(Word and item position data)

────────────────────

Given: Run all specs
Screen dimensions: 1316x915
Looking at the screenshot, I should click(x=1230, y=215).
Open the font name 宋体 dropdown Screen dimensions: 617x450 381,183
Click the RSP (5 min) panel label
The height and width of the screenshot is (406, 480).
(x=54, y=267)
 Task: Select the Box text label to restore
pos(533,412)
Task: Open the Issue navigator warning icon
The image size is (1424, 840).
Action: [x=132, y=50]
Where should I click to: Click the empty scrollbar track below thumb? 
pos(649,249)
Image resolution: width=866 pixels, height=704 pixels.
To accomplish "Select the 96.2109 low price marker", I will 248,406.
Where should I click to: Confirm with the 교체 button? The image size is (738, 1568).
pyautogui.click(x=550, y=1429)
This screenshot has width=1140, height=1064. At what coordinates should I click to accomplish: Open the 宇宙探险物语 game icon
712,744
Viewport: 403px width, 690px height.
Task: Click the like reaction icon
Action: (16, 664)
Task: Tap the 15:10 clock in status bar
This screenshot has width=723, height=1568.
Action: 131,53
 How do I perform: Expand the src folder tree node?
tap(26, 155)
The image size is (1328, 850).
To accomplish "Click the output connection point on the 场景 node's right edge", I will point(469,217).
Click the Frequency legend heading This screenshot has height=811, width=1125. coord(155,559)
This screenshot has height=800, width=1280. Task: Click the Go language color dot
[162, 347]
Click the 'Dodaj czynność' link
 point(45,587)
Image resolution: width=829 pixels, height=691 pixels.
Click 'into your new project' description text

────────────────────

Rewrite the records above with every instance of "This screenshot has" renamed to "This image has", keeping all other lines and text unchanged.

Worked answer.
Given: Run all specs
Screen dimensions: 1316x915
Looking at the screenshot, I should click(x=1230, y=215).
Open the font name 宋体 dropdown Screen dimensions: 617x450 381,183
Click the RSP (5 min) panel label
The height and width of the screenshot is (406, 480).
(x=54, y=267)
 Task: Select the Box text label to restore
pos(533,412)
Task: Open the Issue navigator warning icon
The image size is (1424, 840).
Action: [x=132, y=50]
Where should I click to: Click the empty scrollbar track below thumb? 
pos(649,249)
Image resolution: width=866 pixels, height=704 pixels.
To accomplish "Select the 96.2109 low price marker", I will 248,406.
Where should I click to: Confirm with the 교체 button? The image size is (738, 1568).
pyautogui.click(x=550, y=1429)
This image has width=1140, height=1064. At what coordinates should I click to accomplish: Open the 宇宙探险物语 game icon
712,744
Viewport: 403px width, 690px height.
Task: Click the like reaction icon
Action: (16, 664)
Task: Tap the 15:10 clock in status bar
This image has width=723, height=1568.
Action: 131,53
 How do I perform: Expand the src folder tree node?
tap(26, 155)
The image size is (1328, 850).
To accomplish "Click the output connection point on the 场景 node's right edge", I will point(469,217).
Click the Frequency legend heading This image has height=811, width=1125. coord(155,559)
This image has height=800, width=1280. Task: Click the Go language color dot
[162, 347]
Click the 'Dodaj czynność' link
 point(45,587)
Image resolution: width=829 pixels, height=691 pixels.
Click 'into your new project' description text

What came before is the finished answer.